↓
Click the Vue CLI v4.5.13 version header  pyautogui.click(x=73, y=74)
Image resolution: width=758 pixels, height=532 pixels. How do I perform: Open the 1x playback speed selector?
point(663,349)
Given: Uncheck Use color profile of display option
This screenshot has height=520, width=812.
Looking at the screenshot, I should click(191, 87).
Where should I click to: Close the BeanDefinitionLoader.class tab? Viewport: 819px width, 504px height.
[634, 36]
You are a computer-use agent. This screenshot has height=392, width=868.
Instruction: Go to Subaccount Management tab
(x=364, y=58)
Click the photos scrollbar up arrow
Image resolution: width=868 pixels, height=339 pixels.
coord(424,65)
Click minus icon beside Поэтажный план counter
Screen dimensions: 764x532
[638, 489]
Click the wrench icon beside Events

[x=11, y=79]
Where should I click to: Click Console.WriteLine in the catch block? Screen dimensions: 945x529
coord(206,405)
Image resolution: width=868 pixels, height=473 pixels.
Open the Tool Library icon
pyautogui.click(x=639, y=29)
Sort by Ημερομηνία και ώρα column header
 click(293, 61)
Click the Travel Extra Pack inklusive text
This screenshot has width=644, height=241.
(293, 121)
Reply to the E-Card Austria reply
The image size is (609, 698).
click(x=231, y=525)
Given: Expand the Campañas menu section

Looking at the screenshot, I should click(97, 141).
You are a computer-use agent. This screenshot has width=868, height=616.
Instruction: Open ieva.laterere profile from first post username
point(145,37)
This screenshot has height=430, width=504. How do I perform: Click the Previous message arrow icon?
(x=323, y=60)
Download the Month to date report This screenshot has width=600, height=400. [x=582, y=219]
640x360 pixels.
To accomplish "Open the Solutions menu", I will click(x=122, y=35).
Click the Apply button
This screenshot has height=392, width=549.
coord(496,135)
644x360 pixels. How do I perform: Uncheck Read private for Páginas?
↑
PROBLEM STATEMENT. Set down, exactly as they stand above, the lines starting with the line with "Instruction: Open ieva.laterere" and going on through the line with "640x360 pixels.", and no others.

SOLUTION.
Instruction: Open ieva.laterere profile from first post username
point(145,37)
This screenshot has height=430, width=504. How do I perform: Click the Previous message arrow icon?
(x=323, y=60)
Download the Month to date report This screenshot has width=600, height=400. [x=582, y=219]
640x360 pixels.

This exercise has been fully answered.